Recommendations for caregivers:

  1. do not confront in moments of rage especially if someone demented – because you might incur injury to yourself or loved one.
  2. if destroying property or hurting self call 911- explain they have an illness and need medical care/ call their doctor ASAP
  3. wait till calm to confront and discuss situation if not demented and get treatment – if demented and cant reason get treatment asap as well.
  4. be supportive-
  5. jot down triggers- alcohol a BIG trigger, lack of sleep etc.
  6. what helps to calm them down
  7. create an escape plan
  8. keep all firearms locked away/hidden/safe
  9. call domestic hotline 1-800-799-SAFE (7233)
  10. confide in friends to help in emergency and have a code word or visual sign which means call police

Sources:

Serotonin involvement in the basal ganglia pathophysiology: could the 5-HT2C receptor be a new target for therapeutic strategies? Curr Med Chem. 2006;13(25):3069-81.

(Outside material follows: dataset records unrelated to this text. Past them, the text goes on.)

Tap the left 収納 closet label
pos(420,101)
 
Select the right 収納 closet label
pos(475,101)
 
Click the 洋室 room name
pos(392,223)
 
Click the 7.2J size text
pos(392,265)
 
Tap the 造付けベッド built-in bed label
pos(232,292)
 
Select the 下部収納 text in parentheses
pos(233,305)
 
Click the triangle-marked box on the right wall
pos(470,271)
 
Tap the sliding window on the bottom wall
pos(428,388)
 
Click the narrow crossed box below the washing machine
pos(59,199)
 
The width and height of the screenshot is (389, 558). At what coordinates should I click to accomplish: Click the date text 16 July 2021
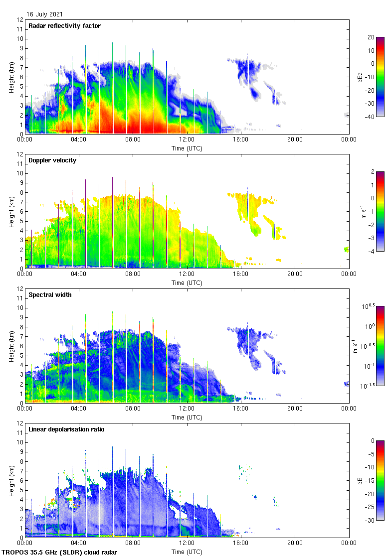pos(45,14)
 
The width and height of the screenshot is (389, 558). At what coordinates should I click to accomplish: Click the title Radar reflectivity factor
pos(65,26)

5-HT Modulation of Dopamine Release in Basal Ganglia in Psilocybin-Induced Psychosis in Man—A PET Study with [11C]raclopride Neuropsychopharmacology (1999) 20, 424–433. doi:10.1016/S0893-133X(98)00108-0

Imbalanced Dopaminergic Transmission Mediated by Serotonergic Neurons in L-DOPA-Induced Dyskinesia. Parkinsons Dis. 2012;2012:323686. doi: 10.1155/2012/323686. Epub 2011 Oct 11.